What coverings should be used above the insulation?

As the insulation and water control layer are loose laid on an inverted roof, rather than mechanically or adhesively fixed, a ballast is required to stop them being lost to the wind and prevent flotation after heavy rain.

A variety of roof coverings can be used, including green roofs and timber decking. The following roof coverings, however, are accepted as achieving the necessary fire performance without the need for further testing, and therefore are most commonly specified and installed:

  • Loose laid gravel at least 50mm thick, or with a mass greater than 80 kg/m2 (subject to maximum and minimum aggregate sizes).
  • A sand/cement screed at least 30mm thick.
  • Cast stone or mineral slabs at least 40mm thick.

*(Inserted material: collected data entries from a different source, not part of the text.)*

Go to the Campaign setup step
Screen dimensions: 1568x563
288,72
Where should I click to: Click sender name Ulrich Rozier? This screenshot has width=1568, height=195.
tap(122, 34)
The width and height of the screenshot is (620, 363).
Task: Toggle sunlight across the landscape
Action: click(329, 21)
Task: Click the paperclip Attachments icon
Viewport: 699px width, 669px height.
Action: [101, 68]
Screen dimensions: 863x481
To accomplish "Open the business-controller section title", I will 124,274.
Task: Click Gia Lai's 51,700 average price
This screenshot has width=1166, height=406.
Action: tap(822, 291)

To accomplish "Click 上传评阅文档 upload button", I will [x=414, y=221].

Why do I need to know the site location before requesting a U-value calculation?

The average rate of rainfall during the heating season, based on location-specific data from the Met Office, is included in a U-value calculation. It is used to help calculate the amount of rain water the insulation is likely to be exposed to and the effect it could have on performance.

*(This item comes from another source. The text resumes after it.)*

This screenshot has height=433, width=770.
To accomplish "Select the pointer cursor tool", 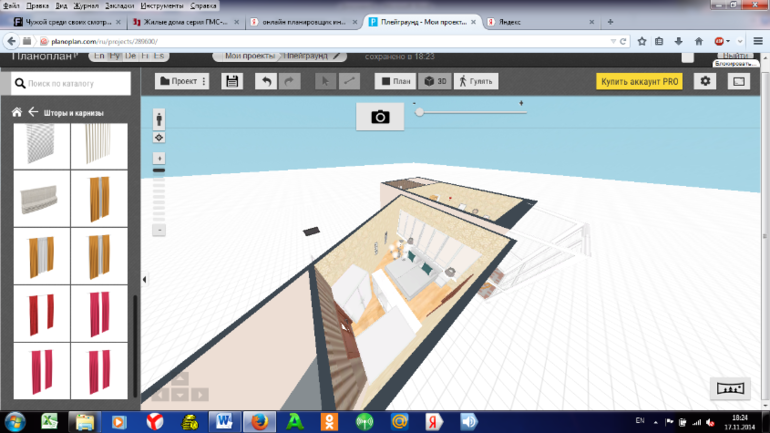I will coord(326,81).
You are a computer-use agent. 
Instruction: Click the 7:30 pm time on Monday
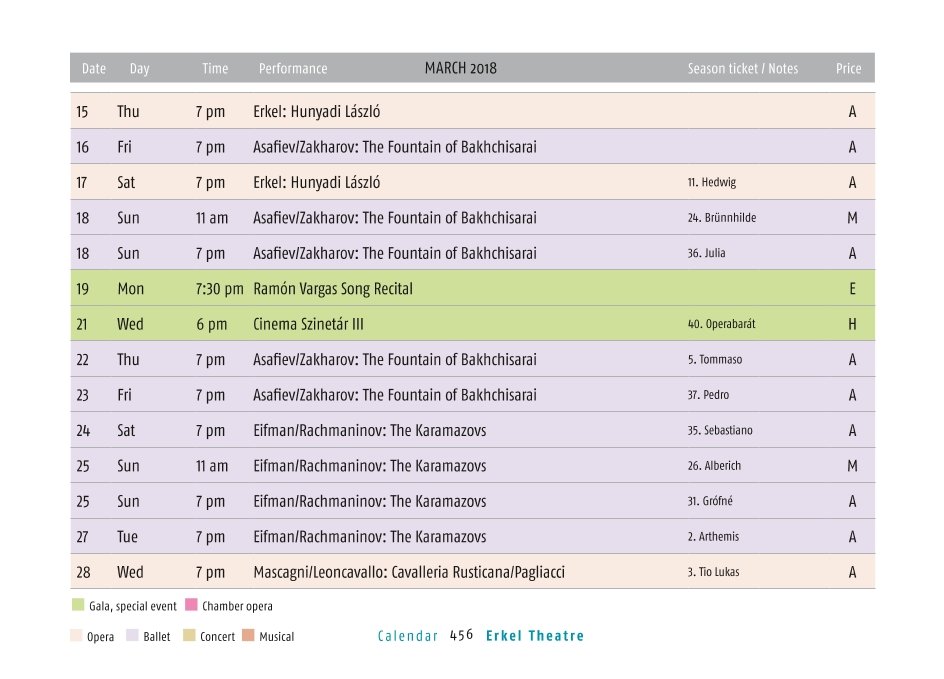point(219,289)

For example, a building located in East Anglia is likely to be exposed to significantly less rainfall than one in Western Scotland. There can be wide variations in rainfall in specific regions too – the average rainfall for Manchester is lower than the North West as a whole, showing the benefit of using location data to improve the accuracy of the U-value calculation.

Why is drainage important?

Building Regulations and British Standards require roofs to drain properly. If water is allowed to pond, the roof can be exposed to issues such as greater loads than it was designed to accommodate, accumulation of unsightly silt and algae, and freeze-thaw cycles that place stress on roof coverings.

For inverted roofs, drainage should be provided at both the water control layer and waterproofing levels. Drainage outlets should be positioned at the low points of the roof, not just the roof edge. The low point on precast concrete decks, for example, is most likely at mid-span because of deflection due to the deck’s weight.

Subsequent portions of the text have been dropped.